Evocative telling of First World War-era poet Nick Dear’s last years is as much about his wife Helen, writes Julia Rank

Nick Dear’s biographical play The Dark Earth and the Light Sky charts the last few years of Edward Thomas’s life, in which he finally realised his ambition to be a poet, writing his entire body of 143 poems in the three years before he was killed in the First World War at the age of 39 on what could be seen as a suicide mission.

Born in Lambeth in 1878, Thomas, who is probably best known for his poem Adlestrop, had his first book published when he was 18, after which he attended Oxford and entered the civil service, which he left after three weeks. His young family lived a precarious existence in Hampshire as Thomas scraped a living as an essayist and critic while suffering bouts of depression.
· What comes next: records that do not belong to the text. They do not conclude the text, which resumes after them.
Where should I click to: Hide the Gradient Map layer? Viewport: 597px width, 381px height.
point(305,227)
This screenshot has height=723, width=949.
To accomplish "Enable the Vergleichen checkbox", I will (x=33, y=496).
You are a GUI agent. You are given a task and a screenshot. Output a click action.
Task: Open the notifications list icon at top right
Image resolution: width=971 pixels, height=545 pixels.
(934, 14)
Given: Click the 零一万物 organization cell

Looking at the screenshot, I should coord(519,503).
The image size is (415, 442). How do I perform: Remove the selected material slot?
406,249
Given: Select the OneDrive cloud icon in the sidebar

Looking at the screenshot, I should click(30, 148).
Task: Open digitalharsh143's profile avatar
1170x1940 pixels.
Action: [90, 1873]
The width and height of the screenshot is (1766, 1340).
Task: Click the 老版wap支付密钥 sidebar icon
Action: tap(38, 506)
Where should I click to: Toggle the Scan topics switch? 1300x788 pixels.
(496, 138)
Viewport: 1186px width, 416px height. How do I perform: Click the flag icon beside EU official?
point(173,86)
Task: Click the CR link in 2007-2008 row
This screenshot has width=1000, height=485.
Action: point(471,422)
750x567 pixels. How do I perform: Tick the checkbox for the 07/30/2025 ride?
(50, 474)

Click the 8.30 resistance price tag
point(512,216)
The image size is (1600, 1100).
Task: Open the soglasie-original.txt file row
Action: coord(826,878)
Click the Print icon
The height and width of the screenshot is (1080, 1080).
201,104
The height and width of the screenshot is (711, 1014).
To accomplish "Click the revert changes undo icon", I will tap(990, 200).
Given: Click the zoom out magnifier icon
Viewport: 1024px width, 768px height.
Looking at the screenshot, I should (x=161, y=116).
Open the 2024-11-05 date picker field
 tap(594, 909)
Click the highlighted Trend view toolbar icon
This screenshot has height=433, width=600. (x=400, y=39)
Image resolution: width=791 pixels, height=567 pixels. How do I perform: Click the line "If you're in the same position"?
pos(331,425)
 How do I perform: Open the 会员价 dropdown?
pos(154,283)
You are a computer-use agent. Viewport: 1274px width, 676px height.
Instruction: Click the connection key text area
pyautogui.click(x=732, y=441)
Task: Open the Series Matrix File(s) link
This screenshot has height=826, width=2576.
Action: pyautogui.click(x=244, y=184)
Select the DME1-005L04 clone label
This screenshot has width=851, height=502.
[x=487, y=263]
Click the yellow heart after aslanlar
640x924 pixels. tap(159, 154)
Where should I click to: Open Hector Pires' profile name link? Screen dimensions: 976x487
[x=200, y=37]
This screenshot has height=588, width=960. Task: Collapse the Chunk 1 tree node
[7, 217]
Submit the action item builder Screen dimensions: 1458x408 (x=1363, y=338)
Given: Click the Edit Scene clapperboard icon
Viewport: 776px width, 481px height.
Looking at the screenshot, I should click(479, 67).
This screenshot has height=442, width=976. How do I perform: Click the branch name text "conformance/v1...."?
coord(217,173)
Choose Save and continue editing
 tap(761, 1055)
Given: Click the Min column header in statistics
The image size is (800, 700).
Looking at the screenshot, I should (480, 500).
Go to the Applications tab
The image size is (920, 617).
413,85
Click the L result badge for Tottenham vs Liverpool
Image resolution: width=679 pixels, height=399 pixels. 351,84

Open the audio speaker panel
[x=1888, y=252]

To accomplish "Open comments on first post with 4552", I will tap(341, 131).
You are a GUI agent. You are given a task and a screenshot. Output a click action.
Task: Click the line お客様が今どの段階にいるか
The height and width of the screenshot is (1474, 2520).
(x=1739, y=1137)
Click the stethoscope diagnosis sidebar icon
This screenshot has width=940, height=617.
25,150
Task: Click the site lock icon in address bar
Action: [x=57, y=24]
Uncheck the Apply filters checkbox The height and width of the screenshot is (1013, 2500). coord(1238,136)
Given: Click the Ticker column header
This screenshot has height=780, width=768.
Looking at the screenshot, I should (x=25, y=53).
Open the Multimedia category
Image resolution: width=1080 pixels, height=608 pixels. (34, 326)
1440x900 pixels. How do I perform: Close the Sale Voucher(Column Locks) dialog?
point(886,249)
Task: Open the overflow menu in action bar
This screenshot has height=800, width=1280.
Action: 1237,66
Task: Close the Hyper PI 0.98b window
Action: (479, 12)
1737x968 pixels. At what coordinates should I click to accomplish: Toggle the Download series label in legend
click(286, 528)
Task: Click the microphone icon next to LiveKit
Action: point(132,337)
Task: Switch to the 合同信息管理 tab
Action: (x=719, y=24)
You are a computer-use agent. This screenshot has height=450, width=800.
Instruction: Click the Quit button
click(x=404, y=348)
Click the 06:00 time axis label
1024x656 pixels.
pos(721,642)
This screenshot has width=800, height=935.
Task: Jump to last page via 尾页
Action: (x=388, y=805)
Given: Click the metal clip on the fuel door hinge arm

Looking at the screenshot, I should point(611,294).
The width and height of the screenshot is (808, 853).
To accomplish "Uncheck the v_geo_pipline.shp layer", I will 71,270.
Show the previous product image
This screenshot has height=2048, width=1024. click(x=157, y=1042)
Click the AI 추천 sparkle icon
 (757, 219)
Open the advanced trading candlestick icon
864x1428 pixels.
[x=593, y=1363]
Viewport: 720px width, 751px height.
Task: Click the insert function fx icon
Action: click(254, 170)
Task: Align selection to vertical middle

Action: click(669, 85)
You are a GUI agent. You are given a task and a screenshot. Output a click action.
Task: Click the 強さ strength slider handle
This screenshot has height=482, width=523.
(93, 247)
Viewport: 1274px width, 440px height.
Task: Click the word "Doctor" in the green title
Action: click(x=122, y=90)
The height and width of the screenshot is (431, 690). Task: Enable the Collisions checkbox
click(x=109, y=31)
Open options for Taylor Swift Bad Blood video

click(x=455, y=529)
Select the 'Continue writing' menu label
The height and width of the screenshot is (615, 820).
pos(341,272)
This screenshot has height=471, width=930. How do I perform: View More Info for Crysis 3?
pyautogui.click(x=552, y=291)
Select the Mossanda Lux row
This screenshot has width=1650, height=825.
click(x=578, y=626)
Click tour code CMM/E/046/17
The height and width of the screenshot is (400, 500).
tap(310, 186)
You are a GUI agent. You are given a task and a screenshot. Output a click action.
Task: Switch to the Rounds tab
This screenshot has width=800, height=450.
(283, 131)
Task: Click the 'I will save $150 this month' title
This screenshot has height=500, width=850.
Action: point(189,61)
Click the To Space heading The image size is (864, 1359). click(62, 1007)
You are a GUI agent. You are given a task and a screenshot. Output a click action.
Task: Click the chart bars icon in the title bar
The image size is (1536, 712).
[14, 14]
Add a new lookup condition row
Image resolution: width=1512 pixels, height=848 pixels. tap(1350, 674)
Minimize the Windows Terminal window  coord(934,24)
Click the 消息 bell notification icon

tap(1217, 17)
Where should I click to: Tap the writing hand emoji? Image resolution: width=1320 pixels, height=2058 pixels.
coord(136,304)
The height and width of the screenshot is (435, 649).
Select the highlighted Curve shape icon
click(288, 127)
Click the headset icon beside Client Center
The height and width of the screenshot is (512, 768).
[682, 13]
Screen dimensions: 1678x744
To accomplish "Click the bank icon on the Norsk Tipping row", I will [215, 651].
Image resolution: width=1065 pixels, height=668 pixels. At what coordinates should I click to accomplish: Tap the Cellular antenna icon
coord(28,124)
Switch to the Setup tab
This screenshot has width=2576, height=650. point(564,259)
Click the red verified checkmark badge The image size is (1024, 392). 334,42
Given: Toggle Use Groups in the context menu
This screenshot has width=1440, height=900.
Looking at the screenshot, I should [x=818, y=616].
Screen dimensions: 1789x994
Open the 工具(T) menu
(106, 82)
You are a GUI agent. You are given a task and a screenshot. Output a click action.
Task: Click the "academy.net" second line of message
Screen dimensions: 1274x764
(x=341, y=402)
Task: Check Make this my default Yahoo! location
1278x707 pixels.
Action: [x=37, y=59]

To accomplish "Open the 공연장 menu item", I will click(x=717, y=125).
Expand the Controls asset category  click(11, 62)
Dear’s script certainly doesn’t romanticise Thomas – the poet whom Ted Hughes called ‘The father of us all’ ignored his own children and was crushingly insensitive towards his wife, Helen (he comments that he wouldn’t want to confuse her by being too nice). Pip Carter imbues this contradictory figure with palpable nerviness, obsessive about preserving nature and bent on self-destruction, exemplified in the scene when he holds a baby in one arm and a pistol in the other.

Hattie Morahan convincingly portrays unwavering devotion as the put-upon Helen. Shaun Dooley is a robust presence as fellow poet and kindred spirit Robert Frost, a gung-ho American with all the forthrightness that Thomas lacked. There’s also good support from Pandora Colin as Thomas’s spinsterish handmaiden, the children’s writer Eleanor Farjeon, and Ifan Huw Dafydd as Thomas’s quintessentially Victorian father.

Richard Eyre’s evocative and understated production set on a soil-covered stage is pleasingly simple and ultimately as much about Helen as it is about Thomas – as well as delving into his poems, it would be fascinating to read her memoirs.

* The Dark Earth and the Light Sky is at the Almeida Theatre until January 12.